You’ve never seen a Passover quite like the one depicted in Salvador Litvak’s ’87 new movie, “When Do We Eat?” Things take a turn for the bizarre in Litvak’s film when the rebellious offspring of a dysfunctional patriarch spike his seder wine with ecstasy and LSD. Outrageous hallucinations, manic behavior, and—unexpectedly—intergenerational reconciliation ensue. In Litvak’s words, “This ain’t your bubbie’s Jewish comedy.”

THE HARVARD CRIMSON: What was the inspiration for “When Do We Eat?”

SALVADOR LITVAK: In Hollywood you can make a living without ever getting a movie into theaters, and after several years of that I became frustrated. I decided to tackle a small project, a dinner party movie. I was going set it during Thanksgiving, but I am an observant Jew, and I realized that there are no Passover movies.

THC: Were you concerned that your film would not have appeal for non-Jewish audiences?

SL: I wasn’t concerned about that. I believe that too many movies speak to nobody’s experience because they try to speak to everybody’s experience. You get at the universal through the specific. “My Big Fat Greek Wedding” and “Monsoon Wedding” were influences on “When Do We Eat?” Those movies are about the particularities of their respective cultures, but their themes are universal.


THC: How has your film been received?

SL: When we showed the film at Jewish festivals maybe 20 members of an audience of 200 were very upset by it. They were angered that our movie shows Jews behaving badly. They angry audience members were usually from the older generation that believed Jews should keep their noses down, shut up, and try not to get beaten or killed.

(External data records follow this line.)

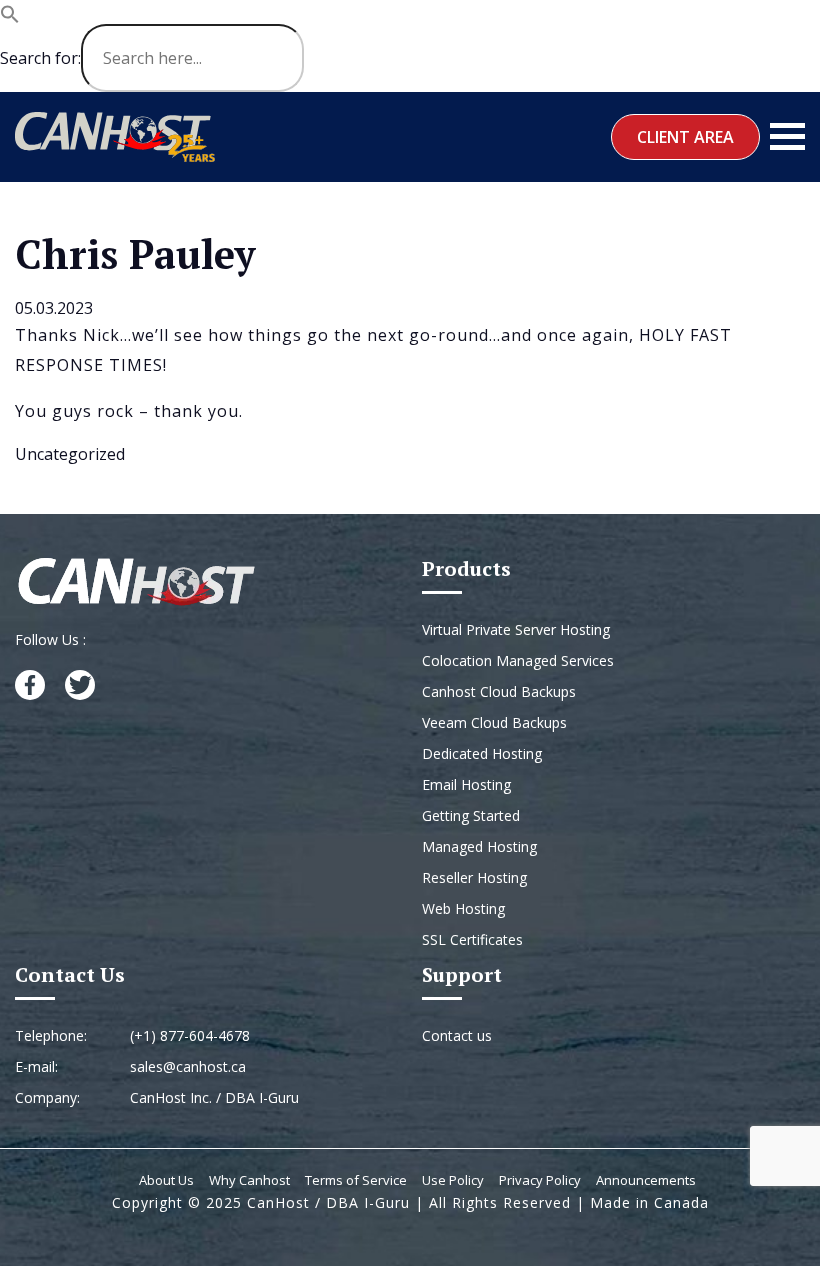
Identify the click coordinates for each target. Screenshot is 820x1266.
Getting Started (471, 815)
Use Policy (453, 1180)
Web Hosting (463, 908)
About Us (166, 1180)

THC: Do you encounter any difficulties getting your film made?

SL: It’s a known fact that Jews created Hollywood and that Jews still occupy many of the top positions. What that translates into is incredible difficulty getting a film about the Jewish experience made. It’s part of the “keep your nose down” philosophy. This movie is part of the new wave of Jewish pride—like black pride or gay pride.

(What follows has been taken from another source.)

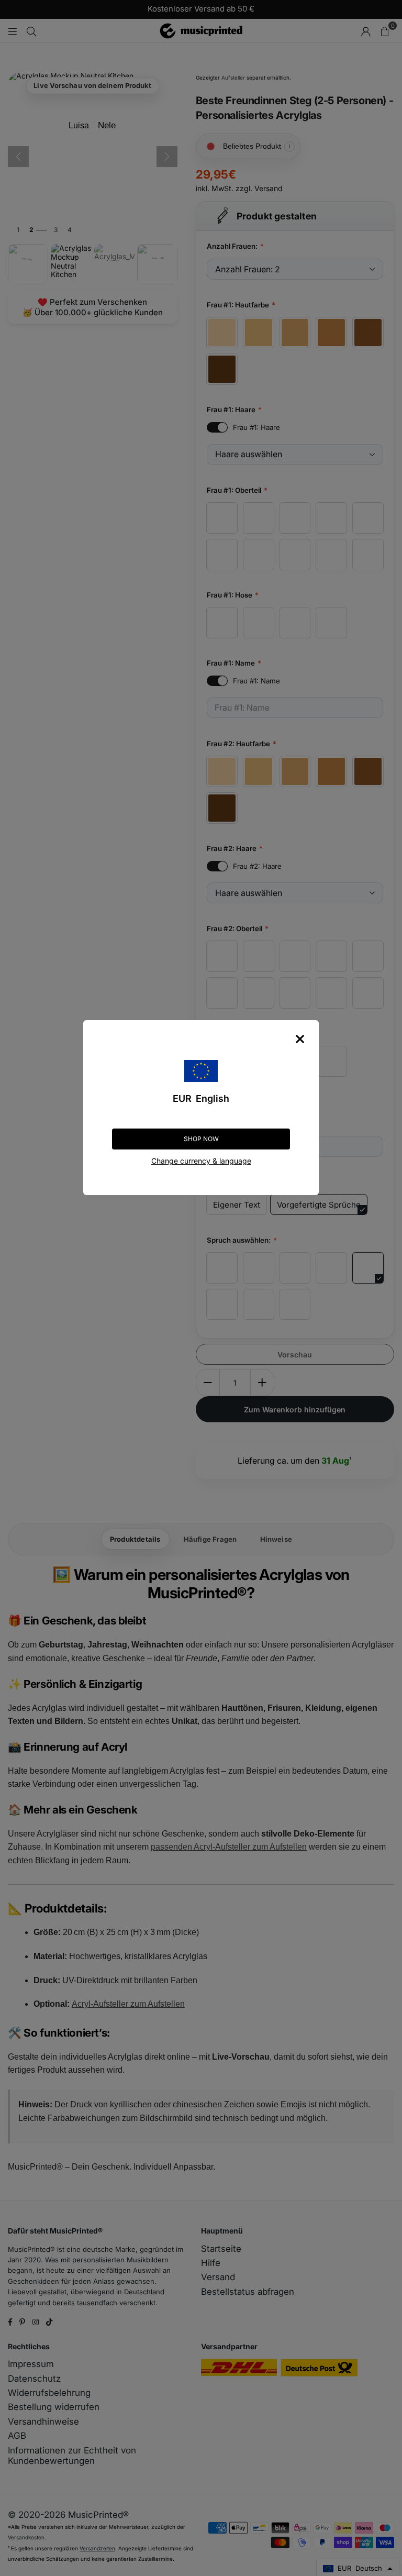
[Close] (299, 1039)
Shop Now (201, 1139)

THC: Does your film offer a unique view of Jews or Judaism?

SL: I think that the movie explodes certain stereotypes about Jews: the men are not nebbishes and the women are sexy. As for Judaism, one of the central ideas of the movie comes from the Hassidic and cabalistic traditions. The notion that Passover is not only about this pharaoh who enslaved us 3000 years ago, but pharaoh is present in each and every one of us today. Pharaoh is whatever bad or destructive habit that prevents a person from becoming the man or woman that they would like to be.

THC: How would you pitch this movie to a Harvard student?

SL: Sex, drugs, and matzah ball soup. It ain’t your bubbie’s Jewish comedy. It’s quite outrageous, but with a tremendous layer of depth beneath the surface.

—Bernard L. Parham


In the original version of this article, Salvador Litvak was identified as a member of the class of 1983. In fact, he graduated with the class of 1987.